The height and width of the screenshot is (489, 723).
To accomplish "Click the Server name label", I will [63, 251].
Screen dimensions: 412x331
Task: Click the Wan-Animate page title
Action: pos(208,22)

◇ ◇ ◇ ◇ ◇ ◇ ◇

_DESCRIPTION OF THE TASK_.
Every single line in the records above must be written out exactly.

_RESPONSE TO THE EXERCISE_.
The height and width of the screenshot is (489, 723).
To accomplish "Click the Server name label", I will [63, 251].
Screen dimensions: 412x331
Task: Click the Wan-Animate page title
Action: pos(208,22)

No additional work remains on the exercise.